Ciò che invece padre Piva e chi guida Avvenire e Tv 2000 vuole non è l’accoglienza delle persone ma la legittimazione di uno stile di vita. Si ricorderà come a Tv2000 lo stesso padre Piva portò esperienze di coppie omosessuali, così come tutti possono verificare come durante il dibattito sulla legge Cirinnà, Avvenire ha difeso a spada tratta la legittimità di riconoscere le unioni omosessuali (seppure da non definire famiglia) come portatrici di un incremento di solidarietà nella società. Lo dimostra inoltre anche il fatto che in tutta questa valorizzazione di cammini pastorali per persone Lgbt vengono ignorate dalla Cei le esperienze che accompagnano davvero le persone con tendenze omosessuali secondo il giudizio della Chiesa (vedi Courage e Associazione Lot). E ancora: è diventato ormai un appuntamento fisso ad Albano Laziale l’incontro annuale dei gruppi cristiani Lgbt sotto l’egida del vescovo Marcello Semeraro, segretario del Consiglio dei cardinali che affianca il Papa per la riforma della Curia.

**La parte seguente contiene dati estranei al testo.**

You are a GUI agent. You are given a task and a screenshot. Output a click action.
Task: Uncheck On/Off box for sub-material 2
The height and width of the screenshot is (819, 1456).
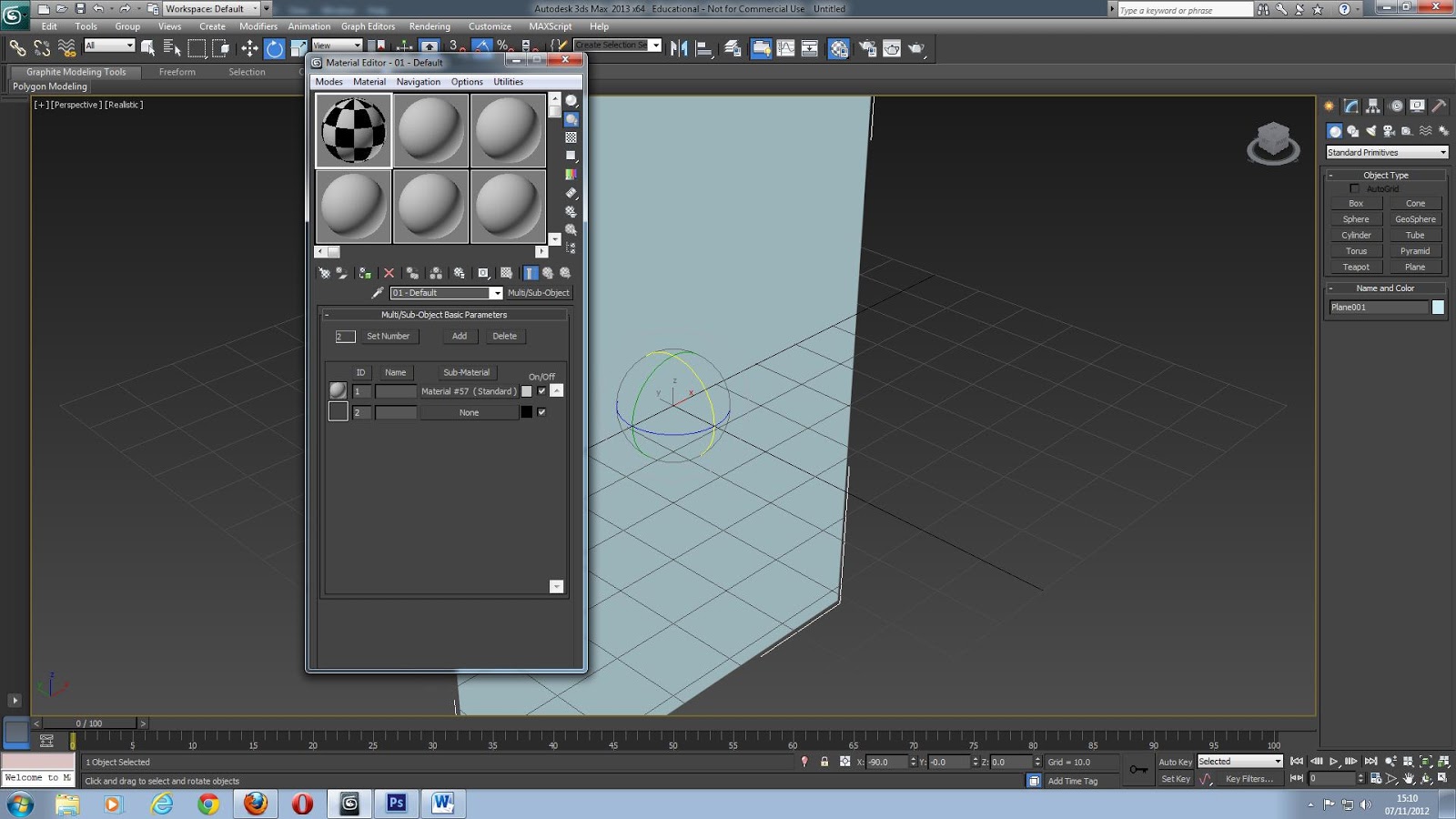click(541, 411)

Di pari passo si fa sempre più forte la richiesta di cambiare anche il catechismo della Chiesa laddove afferma che l’omosessualità è «oggettivamente disordinata», peraltro con nuove interpretazioni decisamente fantasiose dei passi biblici in cui si parla di omosessualità.
Questo documento della Congregazione per il Clero è dunque importante nel ribadire la verità del disegno creatore di Dio, che non è rivedibile a seconda delle ideologie di moda. Ma proprio per questo non si capisce come possa essere lasciata allora mano libera a questa tendenza catto-gay che, come abbiamo visto, è in tumultuosa crescita e ben piazzata ai vertici della Chiesa. E se ai seminaristi con certe tendenze radicate o che sono sostenitori della cultura gay (magari perché hanno seguito l’insegnamento di qualche vescovo) si deve dire di no per l’ordinazione sacerdotale, cosa si deve fare con coloro che, già sacerdoti e vescovi, presentano gli stessi problemi? E chi dovrebbe intervenire sui media Cei per correggere la rotta?
Sono domande a cui la Congregazione per il clero, se vuole essere presa sul serio, dovrebbe rispondere.